In the lexical semantics toolkit description below, change "dataset" to "collection" and write out everything from "The goal of" down to "of this dataset.".

§ **SOURCE**
◇ ◇ ◇
Lexical Semantics Toolkit & Dataset

The goal of this project is to provide easily usable models for lexical semantic relations, which have been developed at Microsoft Research. Currently the models include heterogeneous vector space models for measuring semantic word relatedness and the polarity inducing latent semantic analysis (LSA) model that judges whether two words or synonyms or antonyms.


This dataset contains various word vectors and lists for a variety of lexical semantic models. Measuring whether two words have a particular relation is typically very straightforward and can be done by computing the cosine score of the corresponding vectors. Information on how these vectors are created can be found in [Yih & Qazvinian, NAACL-HLT-2012] and [Yih, Zweig & Platt, EMNLP-CoNLL-2012]. Please refer to the ReadMe file for more detail of this dataset.
◇ ◇ ◇
§ **MATERIAL PROVIDED**
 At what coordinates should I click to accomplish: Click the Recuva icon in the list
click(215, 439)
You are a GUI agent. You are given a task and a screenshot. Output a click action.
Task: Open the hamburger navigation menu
◇ ◇ ◇
§ **CORRECT RESPONSE**
The goal of this project is to provide easily usable models for lexical semantic relations, which have been developed at Microsoft Research. Currently the models include heterogeneous vector space models for measuring semantic word relatedness and the polarity inducing latent semantic analysis (LSA) model that judges whether two words or synonyms or antonyms.


This collection contains various word vectors and lists for a variety of lexical semantic models. Measuring whether two words have a particular relation is typically very straightforward and can be done by computing the cosine score of the corresponding vectors. Information on how these vectors are created can be found in [Yih & Qazvinian, NAACL-HLT-2012] and [Yih, Zweig & Platt, EMNLP-CoNLL-2012]. Please refer to the ReadMe file for more detail of this collection.